The expectations for 2013 Michigan quarterback signee Shane Morris are certainly high, but many weren't expecting him to play much of a role in the 2013 football season. That could all change, though, and with that change should come an adjustment in expectations.
It's no longer unrealistic to say there's a chance Morris could see the field in 2013.
To be very frank, Morris seeing game action in 2013 would most likely be a worst-case scenario for Michigan. For as good as he projects to be, it takes a rare type of talent to come in and lead a team like Michigan from the quarterback position as a true freshman. Morris projects to be good, but nothing about him would suggest that he'll be that type of once-in-a-generation, transcendent quarterback. That's not to say it's impossible, but it certainly shouldn't be an expectation.
Everything changed for Morris when news broke that redshirt sophomore quarterback Russell Bellomy tore his ACL in spring practice. For all intents and purposes, Bellomy was slotted to be the backup quarterback behind Devin Gardner, and his presence on the depth chart alone would have most likely afforded Michigan the opportunity to redshirt Morris.
By taking a redshirt in 2013, Morris could have placed an extra year of separation between him and Gardner in terms of eligibility. He would have also had the whole year to practice and work with the team while (most importantly) learning the offensive system.
With Bellomy out, though, Michigan's other legitimate option not named Morris is redshirt freshman Brian Cleary, who walked on to the team (walk-on redshirt freshman quarterback Shaun Austin and walk-on redshirt sophomore quarterback Alex Swieca are also on the roster, though with no game experience). To be fair to Cleary, there have been plenty of walk-ons who have defied the odds and accomplished their football dreams, but he'd be facing quite the task if Gardner were to go down with an injury, if even for just a few series.
While Gardner is a much better pocket passer than Denard Robinson, he still has the ability to get out of the pocket and be mobile, and as is the case with any mobile quarterback, that increases the chance of injury.
If Michigan were to redshirt Morris, Brady Hoke would be facing the real possibility of having to play a walk-on redshirt freshman if Gardner were to need to get off the field for any reason.
Being the quarterback of a D1 school comes with a ton of pressure, especially considering Michigan's extremely high aspirations in 2013 and beyond. Also, if I know defensive coordinators, they'd most likely bring the house on Cleary and force him to make a quick decision. For those who know the game of college football, quick decisions from young quarterbacks aren't often good decisions.
For a program that is trying to re-establish itself within the Big Ten and nationally, that's probably not the best route to take.
More than likely, Michigan fans should expect Morris to prepare to be the No. 2 guy behind Gardner.
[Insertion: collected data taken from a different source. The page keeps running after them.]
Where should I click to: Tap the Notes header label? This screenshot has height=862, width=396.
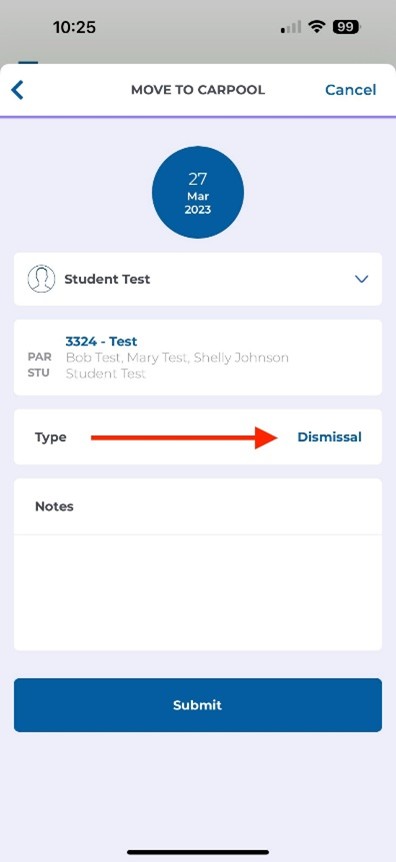(54, 506)
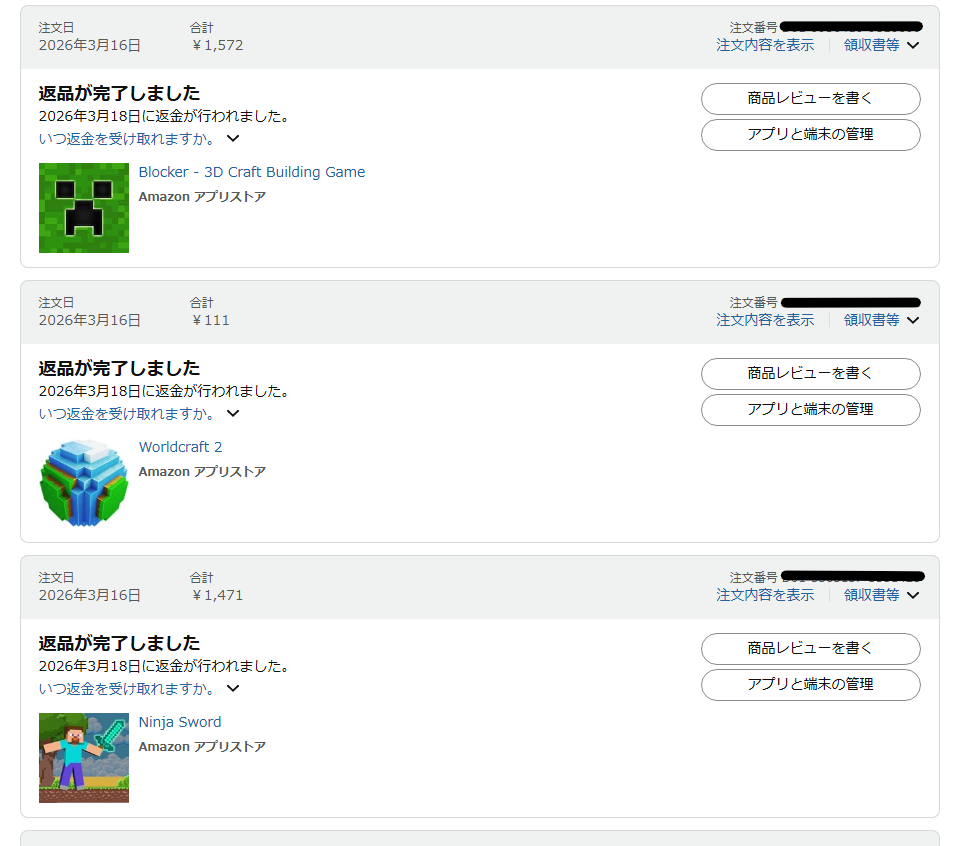Image resolution: width=957 pixels, height=846 pixels.
Task: Expand 領収書等 dropdown for the ¥1,471 order
Action: 880,595
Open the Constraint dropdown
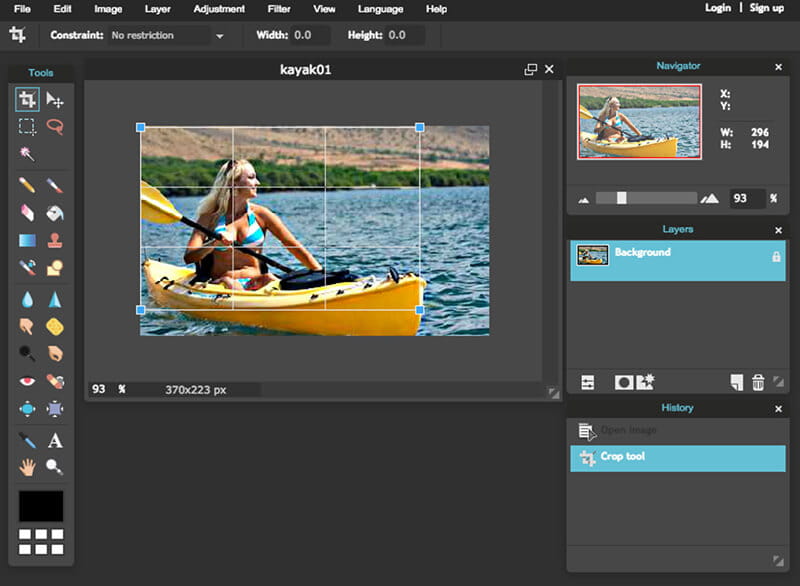 (167, 36)
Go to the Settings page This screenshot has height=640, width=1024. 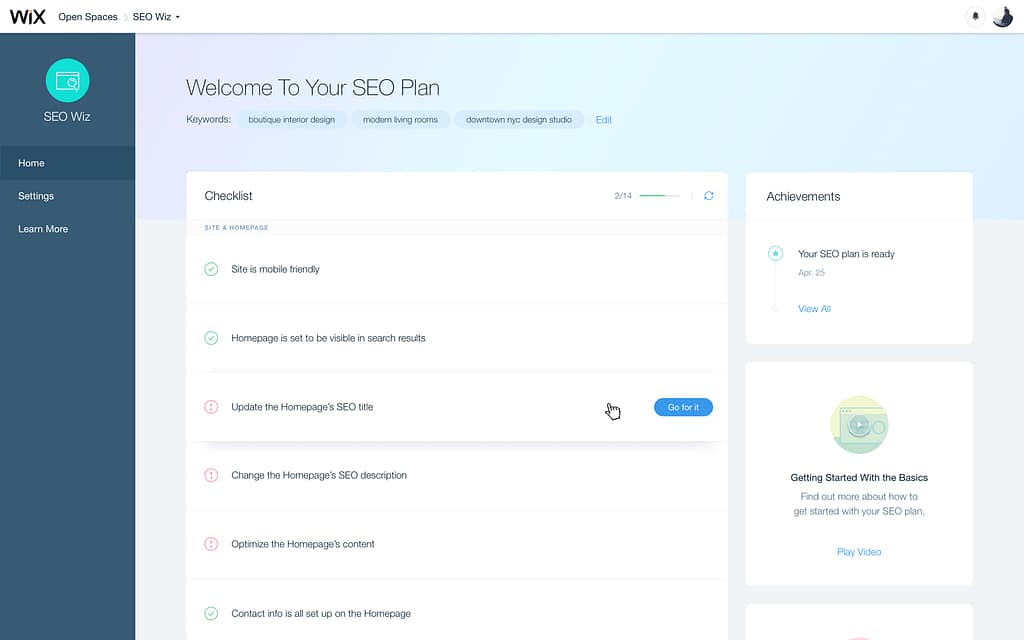[x=35, y=196]
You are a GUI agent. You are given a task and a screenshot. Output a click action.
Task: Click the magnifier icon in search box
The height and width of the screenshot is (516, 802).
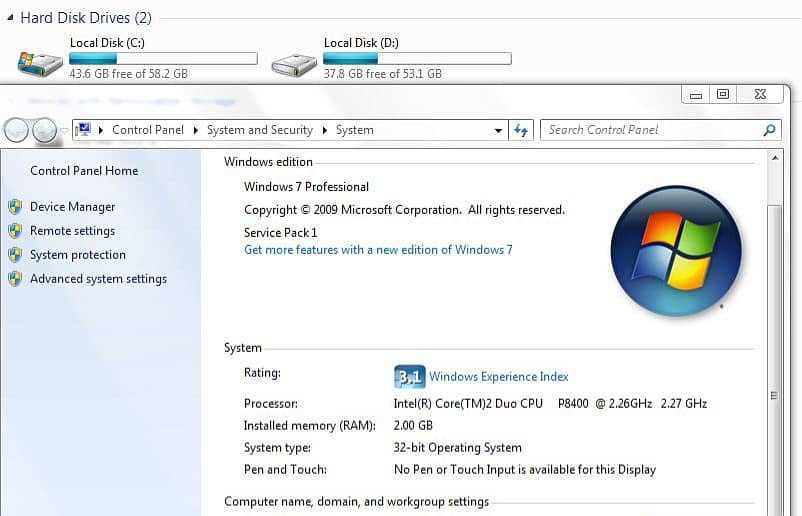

Michigan beat writer Kyle Meinke of MLive.com and I had a conversation on Twitter speculating about whether or not that would happen. Meinke, for the most part, seems to think that Michigan would burn Morris' redshirt if they have to:
This seems to be a "have to" situation for Michigan, as I can't imagine the Wolverines entering the season without a firm backup in place. Morris may just be a freshman, but he displays all the intangibles and tools that you look for in a big-time college quarterback.
Morris can be the guy eventually, but if Michigan needs him to step up in a backup role and fill in for Gardner, he should have enough poise and talent to be able to at least hold his own. On tape, Cleary looks like a good quarterback as well, but Morris would undoubtedly be the better of the two options. Morris projects to be a star at the college level.
It would be a shame to waste that potential extra year of eligibility, but a team in Michigan's position cannot afford to be without a legitimate option at quarterback. Truthfully, Michigan cannot afford to be without a legitimate backup quarterback either.
The best case scenario for Michigan is that Gardner stays healthy for the whole season, which would mean Morris would never have to step foot on the field. If that's the case, a redshirt would apply and he'd be looking at four years of eligibility once the 2014 season begins.
But if that's not the case and Gardner does need a sub, there's a good chance we'll see Morris trot out to the quarterback position and lead the Wolverines' offense. In the process, he'd be starting his eligibility clock a season earlier than most Michigan fans would have hoped for, but on the other hand, he could end up being a big part of the Wolverines' 2013 season.
If Morris does play in 2013, expect him to be able to hold his own at the college level.
It may not happen, but either way, he's going to have to prepare like it will.